As polarising stances and simplistic rhetoric continue to proliferate at alarming rates, we are faced with the difficulties of resisting them and the rifts they create. The challenge lies in cultivating persistence without tumbling into rigidity or dogma – in cultivating a steadfastness through a recognition of diversity, difference, and hybridity while also embracing fluidity, uncertainty, and flux.

With Persistence, CTM 2019 examines the aesthetic and societal potentials and pains of perseverance, and of its opposite: the transient and the provisional, and considers the struggles that come with balancing continuity and changeability.

Music and art today are characterised by continuous searching, open-ended experimentation, and the speculative nature of hypotheses, which allows for a positive adoption of uncertainty. A hypothesis is always open to being corrected or discarded. It requires constant questioning and exchange: Listening, critical discussion, and doubt are inherent components of this process, as are sensing and recognising inconsistencies and differences.

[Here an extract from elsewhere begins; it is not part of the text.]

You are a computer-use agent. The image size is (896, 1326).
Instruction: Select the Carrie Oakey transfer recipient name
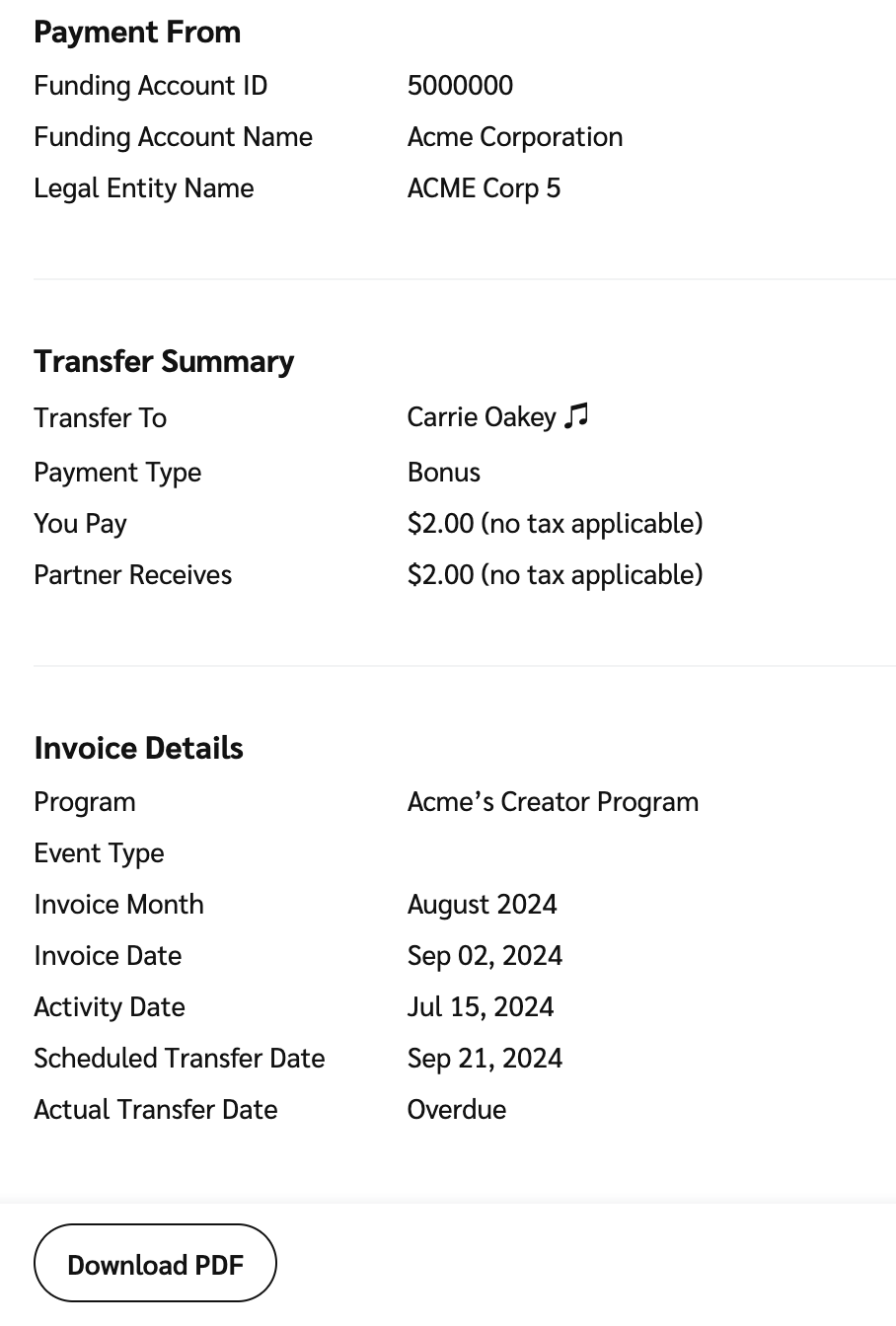pyautogui.click(x=482, y=417)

A decisive difference between artistic and scientific hypotheses is that art and music take subjective feelings, personal experiences, empathy, the imaginary, and desire as their starting points. Artistic propositions can therefore never be completely eliminated, and because they need to be experienced, they offer transitory moments of radical pluralisation. Thinking and acting on this basis is a form of resistance against essentialism and naturalistic misconceptions, against the absolute, and unshakable identities, and also against the corrosive powers of uncertainty. So, can music and art provide us with methods to move towards new societal horizons? Can we maintain a productive, idealistic kind of perseverance – a persistence of the transitory?

The persistence of transience is not only a fitting allegory for CTM Festival’s 20-year anniversary, it also describes an attempt to think of collectiveness, community, and subcultures as fleeting, experience-based associations. It’s a framework for considering them as testing grounds for collective speculation rather than rigid or exclusive constructs. CTM has always strived to provide a forum that facilitates exchange and networking between different creative communities, while at the same time fostering open spaces of possibility that also allow those who are non-associated to navigate the interstices and try things out.

In order to keep such spaces open, however, we must also insist on stable economic conditions. To survive as an artist and to maintain communities and spaces of open discourse make for great challenges worldwide. We urgently need concepts, tools and structures that enable music and cultural creators to continuously experiment in a self-determined manner and to freely associate themselves. CTM’s 20th anniversary edition – which was for a long time unimaginable to us – brings together many actors and initiatives across music, culture, and technology to imagine, discuss and celebrate open and pluralistic structures.